06/08/2025
It was literally Standing Room Only for Dr. Richard Yocum's Medical Talk Thursday on Snakebites. Over 50 people attended, and we ran out of chairs at the Idyllwild Fire Station. We will need a larger room for future meetings.
Below is the handout from Dr. Yocum's Medical Talk that you can print or forward to friends!
There are five more monthly Medical Talks scheduled between now and the end of the year. By the end of June, the MDP information box outside the Idyllwild Post Office will have been renovated to contain a schedule of future MDP events and information on the next Medical Talk.
Neighbors Prepare Together!......................................
RATTLESNAKE BITES
Not all rattlesnake bites result in envenomation, but assume the patient has had venom injected. Antivenom is the most important treatment. Efforts should focus on getting to a hospital with antivenom available as soon as possible!
DO:
1. Remain calm yourself and keep the patient calm. Increased heart rate (due to panic, running, etc.) can accelerate the effects of the venom.
2. Move everyone to a safe area away from potential additional snakebites.
3. Immediately devise an evacuation plan that is safe and will result in the patient arriving at a hospital with antivenom as QUICKLY as possible. Depending on the situation, this may mean the victim walks out, is carried out, or is transported out by vehicle (with non-victim driving), ambulance, or helicopter.
4. Avoid having the patient run if a lower extremity has been bitten. A walk-out is OK if it is the quickest evacuation; walking on an envenomated leg is faster than a carry-out.
5. Call 911 to report the snakebite, anticipated need for antivenom, and any needed resources/coordination for the planned evacuation.
6. Immediately remove rings, watches, bracelets, jewelry, tight clothing, and any other potentially constricting items that could restrict blood flow if swelling occurs. These items can be very difficult to remove and/or harmful once swelling occurs.
7. Cover the bite area with a loose, clean, dry dressing. Do not wrap tightly.
8. Immobilize (e.g., arm sling for bite on the hand) the bitten extremity in a “functional position” if the area can be immobilized without significantly delaying the evacuation plan. If possible, depending on evacuation needs, position the bite area AT the level of the heart (neither above nor below the heart) if it will not hinder evacuation.

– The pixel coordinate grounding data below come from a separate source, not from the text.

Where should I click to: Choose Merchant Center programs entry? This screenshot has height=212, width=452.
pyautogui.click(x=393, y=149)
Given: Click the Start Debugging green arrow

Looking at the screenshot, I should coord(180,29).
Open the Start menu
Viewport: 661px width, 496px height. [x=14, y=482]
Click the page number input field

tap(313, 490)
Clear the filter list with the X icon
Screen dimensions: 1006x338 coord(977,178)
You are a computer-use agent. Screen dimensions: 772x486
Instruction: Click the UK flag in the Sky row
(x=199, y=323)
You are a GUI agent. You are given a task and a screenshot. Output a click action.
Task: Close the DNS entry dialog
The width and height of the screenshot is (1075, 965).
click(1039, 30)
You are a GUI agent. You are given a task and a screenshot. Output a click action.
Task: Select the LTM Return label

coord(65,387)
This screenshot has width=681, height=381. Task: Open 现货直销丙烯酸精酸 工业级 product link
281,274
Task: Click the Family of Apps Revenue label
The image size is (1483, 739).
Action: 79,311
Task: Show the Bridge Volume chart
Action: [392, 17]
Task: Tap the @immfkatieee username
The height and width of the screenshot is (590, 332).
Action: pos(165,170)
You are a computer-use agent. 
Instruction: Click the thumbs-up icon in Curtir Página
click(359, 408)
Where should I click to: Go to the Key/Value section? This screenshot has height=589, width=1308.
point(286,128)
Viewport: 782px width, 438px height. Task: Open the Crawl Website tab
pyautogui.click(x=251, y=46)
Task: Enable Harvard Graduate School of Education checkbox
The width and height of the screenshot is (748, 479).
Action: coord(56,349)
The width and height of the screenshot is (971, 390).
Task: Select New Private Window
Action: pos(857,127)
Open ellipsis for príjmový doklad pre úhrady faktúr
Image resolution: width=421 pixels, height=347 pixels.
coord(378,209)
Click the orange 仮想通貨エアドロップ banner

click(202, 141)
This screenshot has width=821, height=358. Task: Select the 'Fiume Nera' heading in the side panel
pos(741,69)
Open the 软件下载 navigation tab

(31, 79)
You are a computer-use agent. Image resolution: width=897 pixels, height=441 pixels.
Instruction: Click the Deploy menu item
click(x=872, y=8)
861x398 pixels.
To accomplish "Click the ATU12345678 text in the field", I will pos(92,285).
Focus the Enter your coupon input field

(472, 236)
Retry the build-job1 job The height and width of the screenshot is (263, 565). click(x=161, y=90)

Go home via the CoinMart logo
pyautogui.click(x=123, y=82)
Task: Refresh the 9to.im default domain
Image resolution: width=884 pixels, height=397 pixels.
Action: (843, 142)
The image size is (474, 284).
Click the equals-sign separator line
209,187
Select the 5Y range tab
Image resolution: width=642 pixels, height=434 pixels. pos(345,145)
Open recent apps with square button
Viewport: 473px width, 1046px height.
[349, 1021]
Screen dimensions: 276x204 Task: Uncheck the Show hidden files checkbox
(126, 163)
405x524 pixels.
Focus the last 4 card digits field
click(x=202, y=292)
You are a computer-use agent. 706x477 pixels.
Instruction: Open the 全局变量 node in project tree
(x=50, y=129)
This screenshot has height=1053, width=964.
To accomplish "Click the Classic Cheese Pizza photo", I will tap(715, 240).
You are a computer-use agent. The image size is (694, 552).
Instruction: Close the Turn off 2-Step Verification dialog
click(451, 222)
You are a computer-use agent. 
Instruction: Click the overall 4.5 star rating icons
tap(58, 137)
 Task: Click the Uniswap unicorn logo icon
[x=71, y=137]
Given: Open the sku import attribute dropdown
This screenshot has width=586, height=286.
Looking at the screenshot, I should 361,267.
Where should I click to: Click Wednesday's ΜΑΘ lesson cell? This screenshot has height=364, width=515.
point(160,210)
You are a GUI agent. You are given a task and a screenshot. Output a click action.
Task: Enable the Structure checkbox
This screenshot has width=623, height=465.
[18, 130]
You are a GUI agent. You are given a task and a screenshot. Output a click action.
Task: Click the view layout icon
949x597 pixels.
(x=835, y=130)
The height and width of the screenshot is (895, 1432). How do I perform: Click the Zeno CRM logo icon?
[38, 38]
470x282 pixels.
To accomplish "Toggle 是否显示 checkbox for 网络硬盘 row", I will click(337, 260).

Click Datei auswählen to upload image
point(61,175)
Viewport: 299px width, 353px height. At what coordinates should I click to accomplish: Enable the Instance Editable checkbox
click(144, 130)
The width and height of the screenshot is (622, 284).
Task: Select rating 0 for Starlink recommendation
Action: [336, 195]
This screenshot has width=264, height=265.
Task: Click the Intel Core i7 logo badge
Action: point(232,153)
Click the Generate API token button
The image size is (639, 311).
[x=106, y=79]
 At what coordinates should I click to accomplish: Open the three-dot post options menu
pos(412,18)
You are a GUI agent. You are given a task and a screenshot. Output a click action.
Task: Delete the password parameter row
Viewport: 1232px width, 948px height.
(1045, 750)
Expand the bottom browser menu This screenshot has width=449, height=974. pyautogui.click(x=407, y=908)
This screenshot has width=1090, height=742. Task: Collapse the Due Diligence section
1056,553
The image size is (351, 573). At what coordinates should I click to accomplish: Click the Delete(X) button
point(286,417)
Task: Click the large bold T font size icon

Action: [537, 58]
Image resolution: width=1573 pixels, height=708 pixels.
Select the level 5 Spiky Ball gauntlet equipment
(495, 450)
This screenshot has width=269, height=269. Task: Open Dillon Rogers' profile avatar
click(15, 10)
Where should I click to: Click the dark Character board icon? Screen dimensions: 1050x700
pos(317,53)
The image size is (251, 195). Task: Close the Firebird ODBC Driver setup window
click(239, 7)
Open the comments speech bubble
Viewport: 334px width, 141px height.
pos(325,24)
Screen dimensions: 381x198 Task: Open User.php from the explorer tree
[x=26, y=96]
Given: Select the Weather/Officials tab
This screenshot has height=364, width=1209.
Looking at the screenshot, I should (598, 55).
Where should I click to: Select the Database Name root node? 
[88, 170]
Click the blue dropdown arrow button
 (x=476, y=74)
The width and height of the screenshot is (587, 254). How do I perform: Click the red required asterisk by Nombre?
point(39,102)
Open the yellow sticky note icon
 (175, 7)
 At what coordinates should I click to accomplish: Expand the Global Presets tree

9. Take a photo of the snake if it can be done safely and does not delay evacuation.
10. Mark the edge of the swelling and write the time marked next to it at 30-minute intervals using a sharpie or pen.
11. Monitor and record symptoms and signs, including serial vital signs (but not too frequently to impede evacuation). If splints or slings are used, monitor for constriction.
DO NOT:
• Attempt to kill, capture, or otherwise deal with the snake
• Cut the bite area or try to suck out venom
• Apply a tourniquet
• Apply ice or heat
• Tightly wrap/bandage the bite area
• Take any drugs, including aspirin or NSAIDs (e.g., Motrin, Advil, ibuprofen, etc.)